For a summary of 2014-2015 influenza vaccine recommendations, visit the Centers for Disease Control and Prevention (CDC).

Inactivated Influenza Vaccine (IIV) - injectable

Age Group Number of Doses
6 months - 8 years*
2
greater than 9 years
1

 

High-Dose Influenza Vaccine

Age Group Number of Doses
65 years and older
1

 

Intradermal Influenza Vaccine

Age Group Number of Doses
18-64 years
1

 

Live Attenuated Influenza Vaccine (LAIV) - nasal spray

Age Group Number of Doses
2-8 years with no previous influenza vaccine
2 separated by 4 weeks
2-8 years with 1 dose seasonal
influenza vaccine (See Notes 1, 2, 3)

1
9-49 years
1

 

Quadrivalent Influenza Vaccine - injectable

Age Group Number of Doses
6 months - 8 years*
2
9+ years
1

 

*Note: Influenza Vaccine in Children 6 months through 8 Years of Age

Children aged 6 months through 8 years who are receiving influenza vaccine for the first time, and some in this age group who have previously been vaccinated, require two doses of vaccine administered ≥4 weeks apart. Two approaches for determining the number of doses are recommended, both of which are acceptable.

1. The first approach, outlined in the flowchart (Figure 1), takes into consideration only doses of seasonal influenza vaccine received since July 1, 2010. This approach has the advantage of simplicity, particularly in settings in which it is difficult to ascertain vaccination history prior to the 2010-11 season. Using this approach, children 6 months through 8 years of age need only 1 dose of vaccine in 2013-14 if they received a total of 2 or more doses of seasonal vaccine since July 1, 2010. Children who did not receive a total of 2 or more doses of seasonal vaccine since July 1, 2010 require 2 doses in 2013-14.

2. In settings where adequate vaccination history from prior to the 2010-11 season is available, the second approach may be used.
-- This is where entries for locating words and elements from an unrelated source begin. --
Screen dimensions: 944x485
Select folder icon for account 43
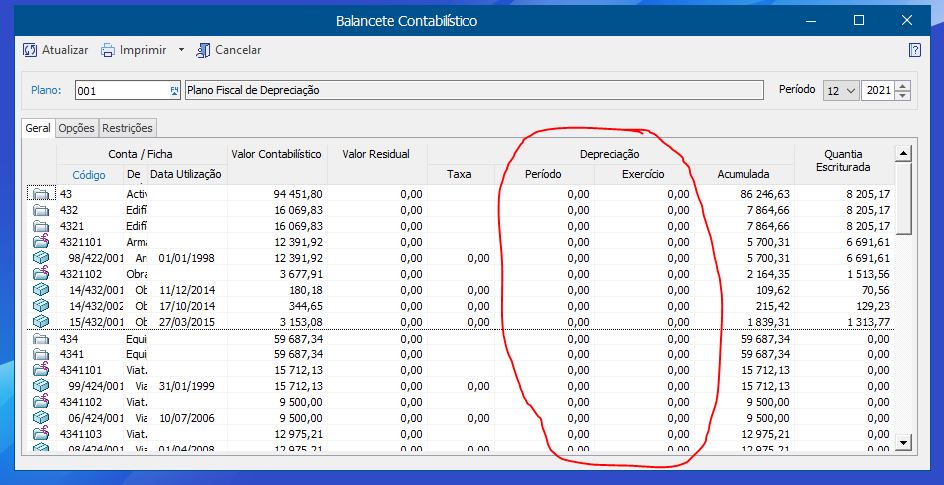(41, 194)
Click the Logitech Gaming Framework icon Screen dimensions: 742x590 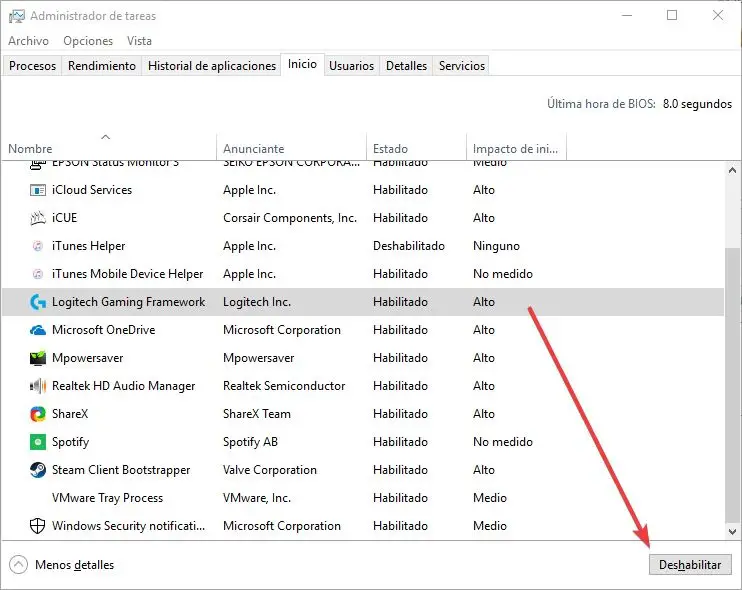point(38,302)
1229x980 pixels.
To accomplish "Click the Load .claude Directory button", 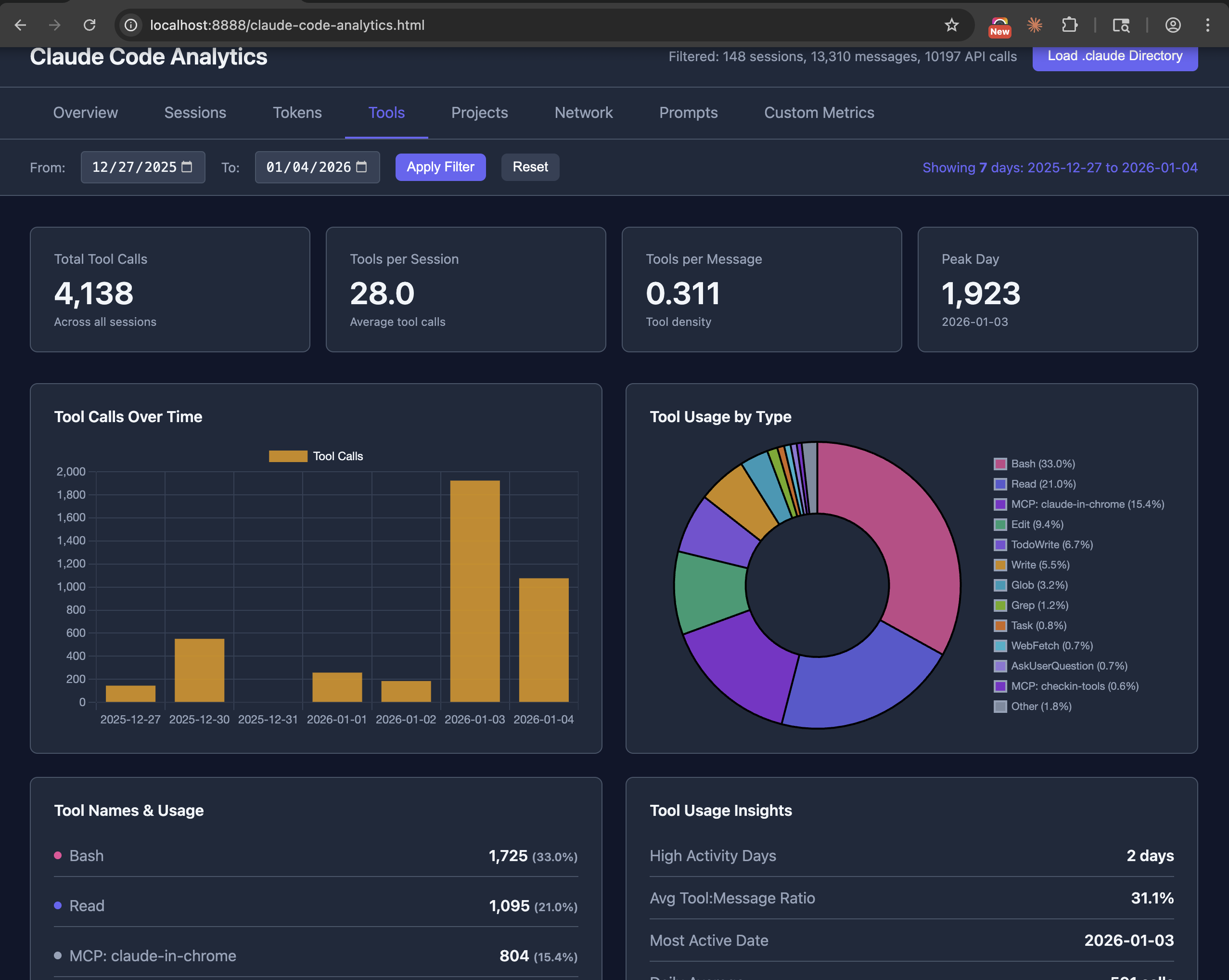I will [1114, 56].
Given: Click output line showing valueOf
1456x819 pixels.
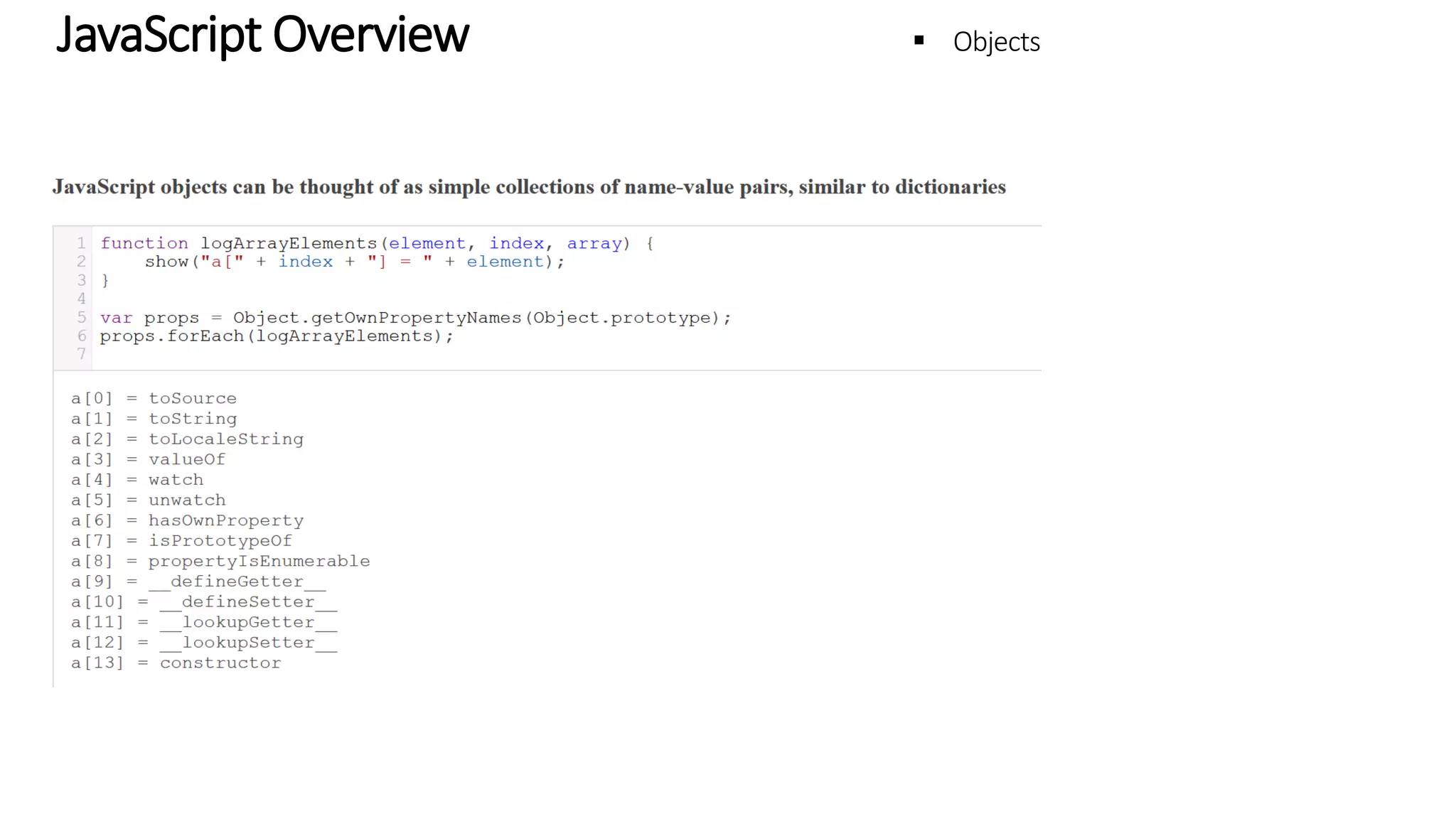Looking at the screenshot, I should (148, 459).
By this approach (Figure 1, footnote), if a child 6 months through 8 years of age is known to have received at least 2 doses of seasonal influenza vaccine during any prior season, and at least 1 dose of a 2009(H1N1)-containing vaccine--i.e., 2010-11, 2011-12, or 2012-13 seasonal vaccine or the monovalent 2009(H1N1) vaccine--then the child needs only 1 dose for 2013-14. Using this approach, children 6 months through 8 years of age need only 1 dose of vaccine in 2013-14 if they have received any of the following:

  • 2 or more doses of seasonal influenza vaccine since July 1, 2010 or;
  • 2 or more doses of seasonal influenza vaccine before July 1, 1010 and 1 or more doses of monovalent 2009(H1N1) vaccine or;
  • 1 or more doses of seasonal influenza vaccine before July 1, 2010 and 1 or more doses of seasonal influenza vaccine since July 1, 2010.


Children 6 months through 8 years of age for whom one of these conditions is not met require 2 doses in 2014-15.

3. While the influenza shot and the nasal spray vaccine both protect against the influenza, there is evidence that the nasal spray vaccine may work better in younger children than a regular influenza shot. CDC now recommends the nasal spray vaccine for healthy children 2-8 years when it is available.